# PROBLEM DESCRIPTION:
Find "1519x405 pixels." below and begin at its line; stop after the line with "Show the preview". Output those lines exactly, without pictures.

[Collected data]
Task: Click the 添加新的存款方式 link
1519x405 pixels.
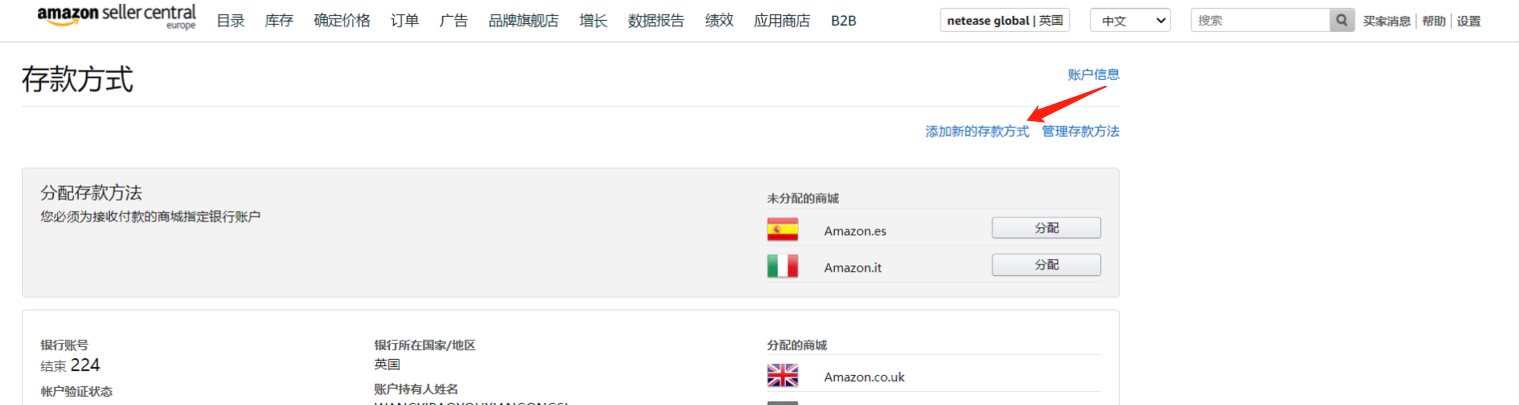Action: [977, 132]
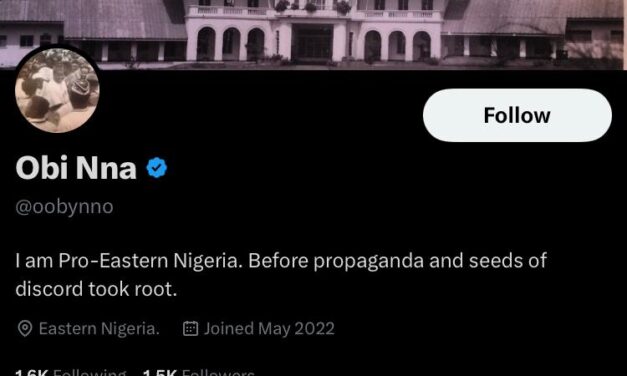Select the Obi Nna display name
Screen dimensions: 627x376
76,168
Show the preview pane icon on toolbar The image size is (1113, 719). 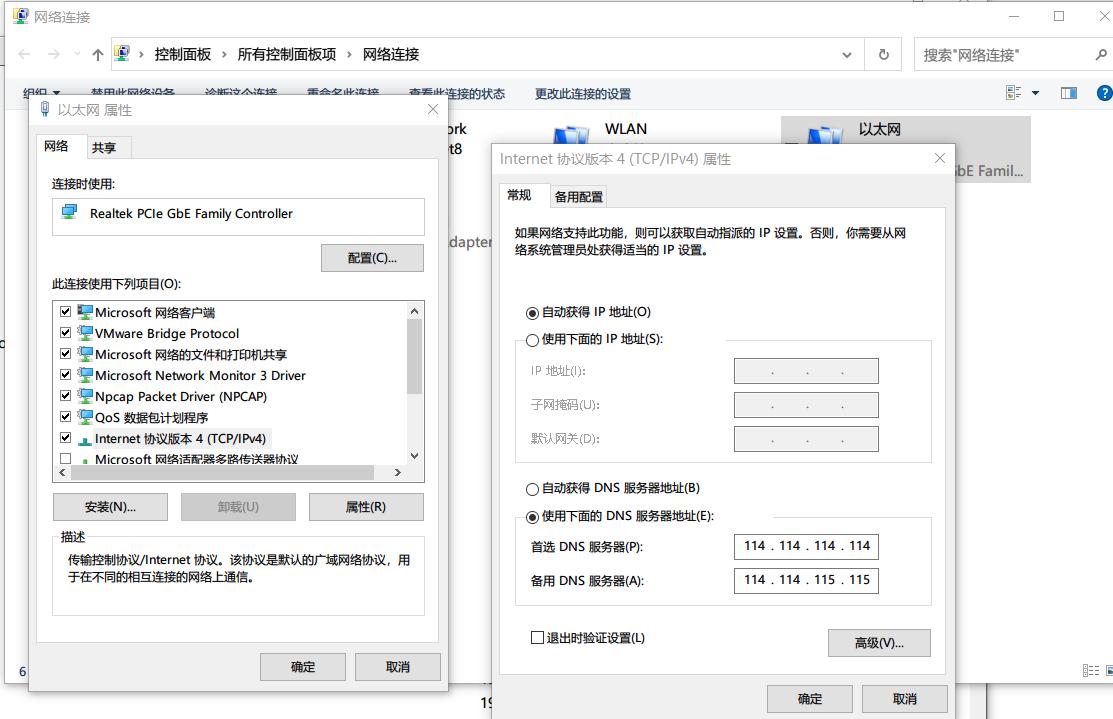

--

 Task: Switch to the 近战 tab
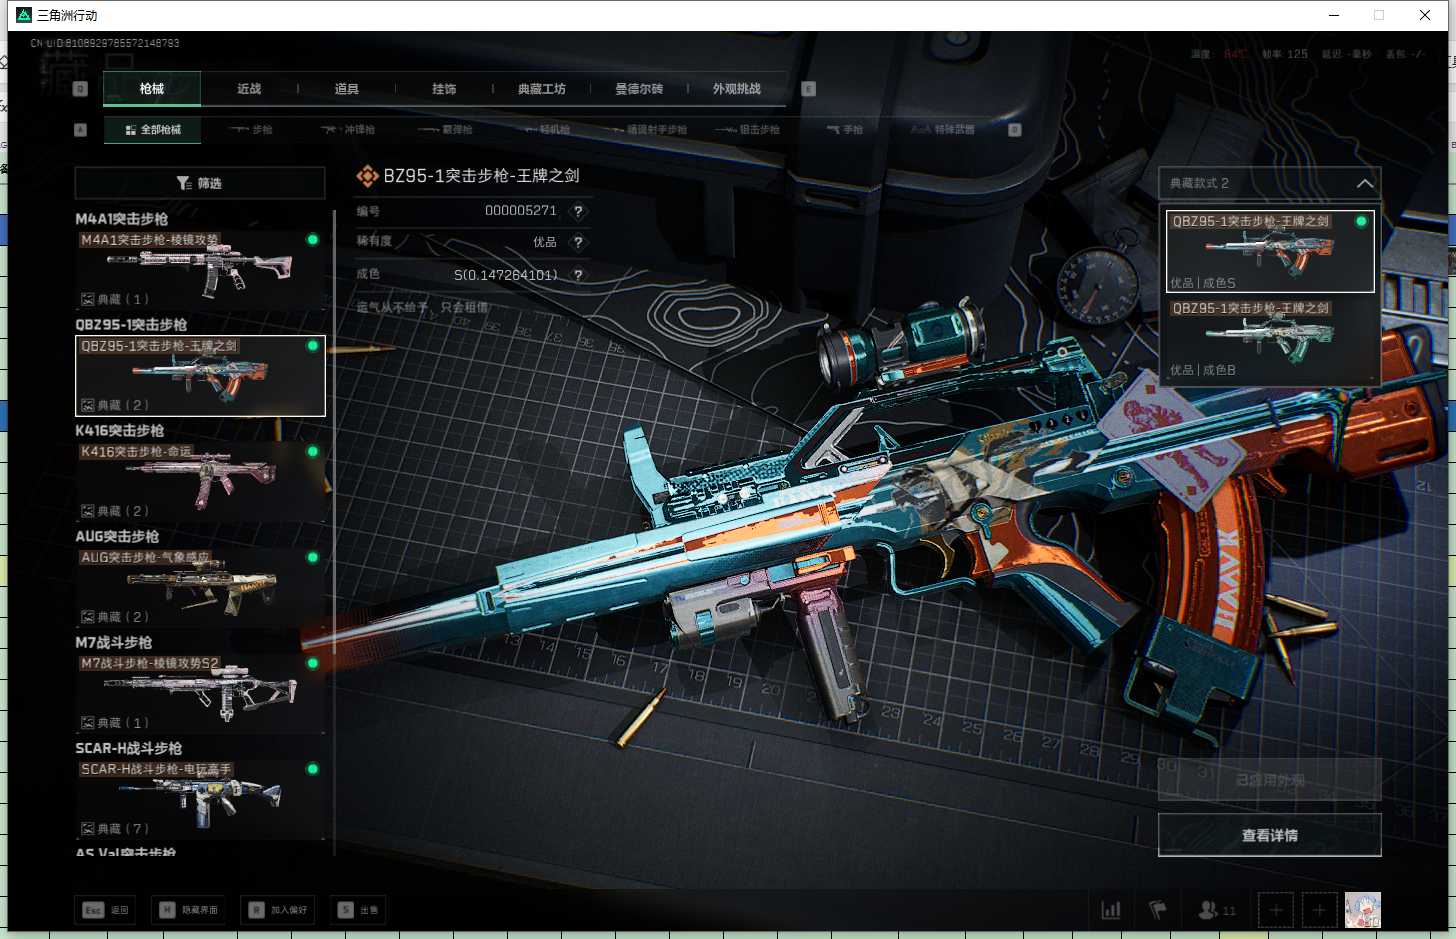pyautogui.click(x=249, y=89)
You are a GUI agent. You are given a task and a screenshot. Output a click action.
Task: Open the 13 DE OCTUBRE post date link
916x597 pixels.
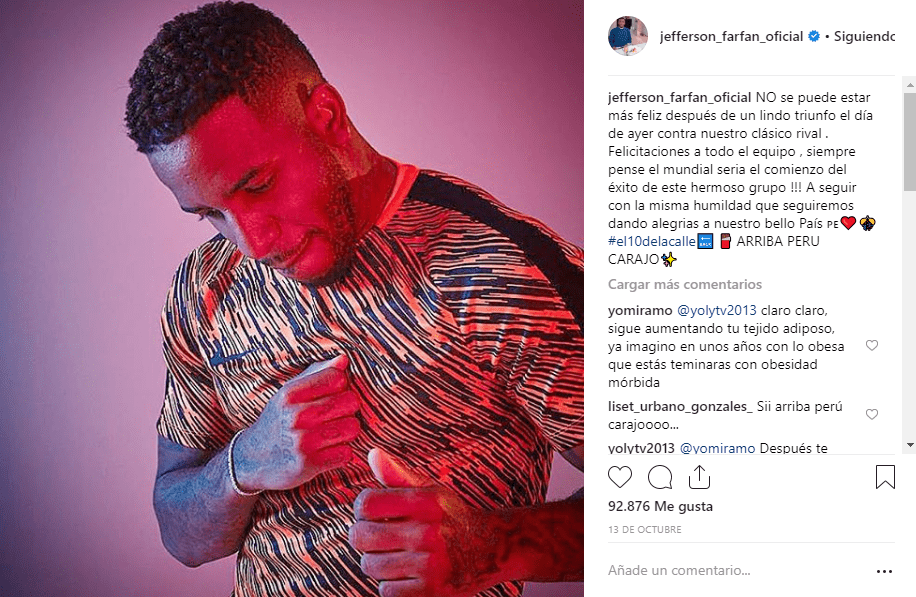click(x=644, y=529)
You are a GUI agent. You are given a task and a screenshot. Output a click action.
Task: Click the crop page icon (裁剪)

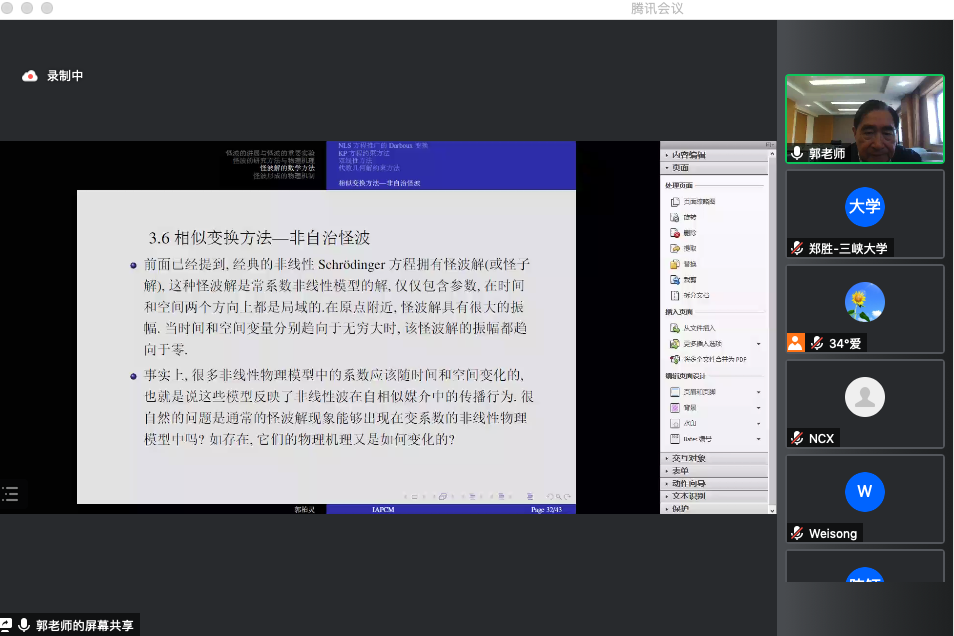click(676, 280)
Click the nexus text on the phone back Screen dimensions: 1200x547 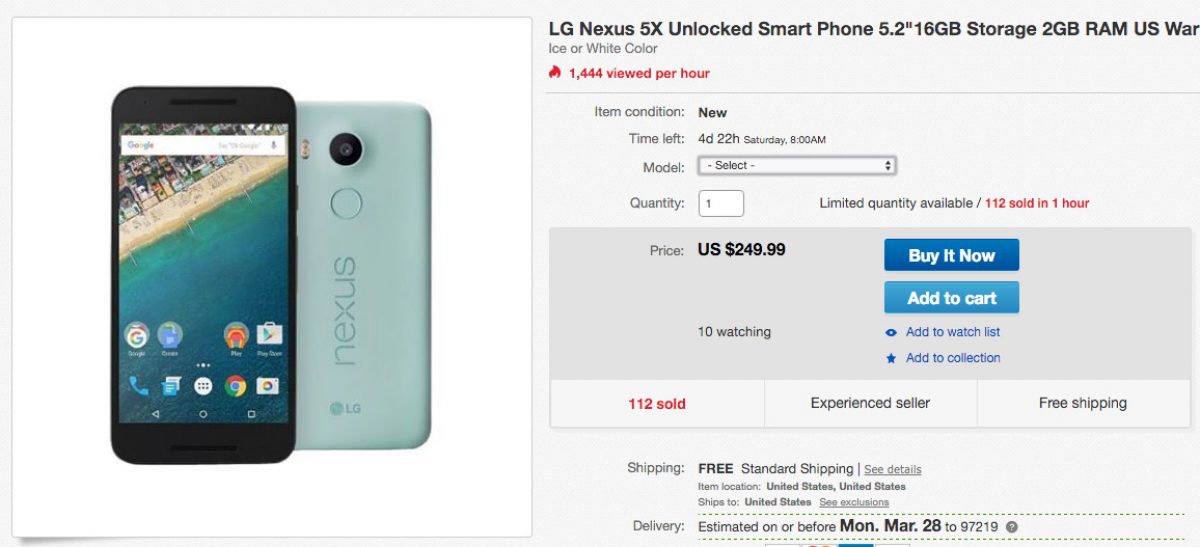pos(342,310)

# EXERCISE SOLUTION:
1519x405 pixels.
Action: [977, 132]
Select the Obi Nna display name
Screen dimensions: 627x376
76,168
Show the preview pane icon on toolbar The image size is (1113, 719). 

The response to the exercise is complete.